### Brief
Copy word for word the items below, from the line with "Click the round Samkit logo icon" to the line with "Image resolution: width=435", and omit the pictures.

### Excerpted records
^^^^

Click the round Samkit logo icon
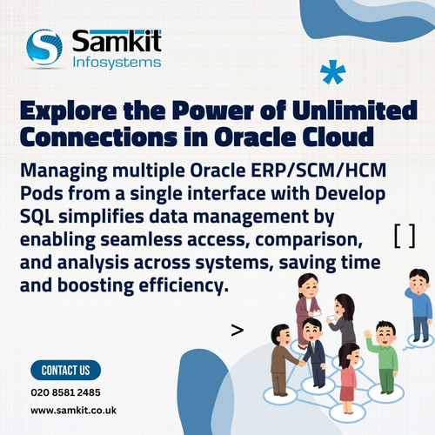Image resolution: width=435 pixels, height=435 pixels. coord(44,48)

^^^^

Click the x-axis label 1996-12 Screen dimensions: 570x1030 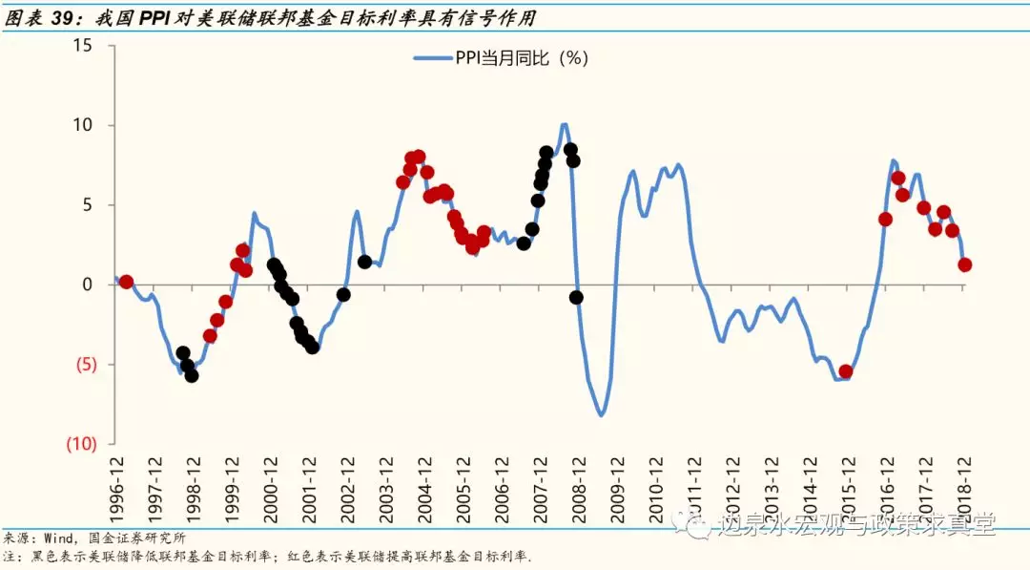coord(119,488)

^^^^

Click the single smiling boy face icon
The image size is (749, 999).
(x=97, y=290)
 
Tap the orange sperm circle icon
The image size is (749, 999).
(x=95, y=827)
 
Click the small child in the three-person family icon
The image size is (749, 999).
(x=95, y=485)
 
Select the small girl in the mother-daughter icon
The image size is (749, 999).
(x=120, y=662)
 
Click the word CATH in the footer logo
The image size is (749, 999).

^^^^

### Answer to this problem
Click the round Samkit logo icon
Image resolution: width=435 pixels, height=435 pixels. coord(44,48)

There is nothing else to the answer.